If your family member needs help in some areas of life but not others, there are options that let you help with just the parts they need.

Terms you might hear often:

  • Guardianship - this means that another person (the guardian) is appointed to make decisions on behalf of the person with a disability. These can include decisions about all aspects of their life.

  • Conservatorship - this means that another person (the conservator) is appointed just to manage money for the person with a disability.

Below is a chart of the range of guardianship options:

Guardianship options. Listed from less restrictive options to more restrictive options. 1. Supported self-advocacy. Not all people with disabilities need guardianship or legal alternatives to guardianship.  Many resources are available to support self-advocacy and self-determination. 2. Alternatives not involved the court system. A range of options including a Health Care Proxy, Durable Power of Attorney, or Appointment of Advocate and Authorization can help maximize independence while provide decision support.  3. Limited conservatorship. Specifies specific areas of financial management where the conservator makes decisions on behalf of the person with the disability. The individual can make all other financial decisions. 4. Full conservatorship.

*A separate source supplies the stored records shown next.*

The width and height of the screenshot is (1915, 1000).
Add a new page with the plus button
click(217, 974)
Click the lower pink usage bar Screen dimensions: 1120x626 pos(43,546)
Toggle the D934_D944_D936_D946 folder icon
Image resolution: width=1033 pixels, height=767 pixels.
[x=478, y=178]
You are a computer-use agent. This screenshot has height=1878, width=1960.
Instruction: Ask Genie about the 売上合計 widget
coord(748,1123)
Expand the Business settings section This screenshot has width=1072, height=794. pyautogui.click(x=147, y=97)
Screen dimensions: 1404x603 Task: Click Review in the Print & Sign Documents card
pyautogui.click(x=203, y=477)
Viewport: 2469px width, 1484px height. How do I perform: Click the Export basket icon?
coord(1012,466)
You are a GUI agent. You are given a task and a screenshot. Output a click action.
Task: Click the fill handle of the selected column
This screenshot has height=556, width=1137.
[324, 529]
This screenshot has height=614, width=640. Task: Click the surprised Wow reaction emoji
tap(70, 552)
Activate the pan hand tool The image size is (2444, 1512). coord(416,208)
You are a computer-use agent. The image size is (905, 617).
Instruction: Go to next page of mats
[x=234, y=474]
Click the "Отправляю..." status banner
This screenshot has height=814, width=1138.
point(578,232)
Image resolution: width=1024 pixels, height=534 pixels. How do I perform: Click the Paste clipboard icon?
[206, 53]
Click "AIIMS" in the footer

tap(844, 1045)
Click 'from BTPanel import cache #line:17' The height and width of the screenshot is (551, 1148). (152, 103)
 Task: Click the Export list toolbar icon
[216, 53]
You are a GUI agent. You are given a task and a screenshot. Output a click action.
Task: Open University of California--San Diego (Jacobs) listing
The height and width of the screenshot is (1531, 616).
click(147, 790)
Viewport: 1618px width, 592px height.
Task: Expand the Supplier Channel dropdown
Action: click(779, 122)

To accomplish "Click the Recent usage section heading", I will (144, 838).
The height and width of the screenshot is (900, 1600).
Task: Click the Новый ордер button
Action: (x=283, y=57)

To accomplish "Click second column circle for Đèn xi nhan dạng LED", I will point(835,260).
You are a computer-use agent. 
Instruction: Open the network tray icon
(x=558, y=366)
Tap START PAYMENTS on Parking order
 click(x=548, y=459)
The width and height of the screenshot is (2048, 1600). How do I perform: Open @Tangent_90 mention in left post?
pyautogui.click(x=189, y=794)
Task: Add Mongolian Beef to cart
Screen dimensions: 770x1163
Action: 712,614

The conservatorship has full control the finances of the person with a disability. The individual's decision-making rights regarding their money are significantly restricted. 5. Limited Guardianship. Specifies specific areas of life where the guardian makes decisions on behalf of the person with a disability. The individual maintains decision-making rights in all other areas. 6. Full guardianship. The guardian has the authority to make all decisions in all areas of life on behalf of the person with a disabiilty. The individual's decision-making rights are significantly restricted.

When to start the process 

When should I start thinking about guardianship?

  • It is important to start this process before your child turns 18, the legal age of adulthood.

  • The guardianship process can be time-consuming and complex. Try to start learning and thinking about this decision at least one year in advance.

  • You must prepare and file the paperwork within clear time windows. There are several key deadlines. (We'll go over this! Keep reading!)

  • If you are seeking guardianship, allow about 4 to 6 months total from the time you have all of your paperwork ready until the hearing process is complete. Plan for several visits to the probate court: at least 2 trips if all paperwork is completed correctly, and more if there are problems.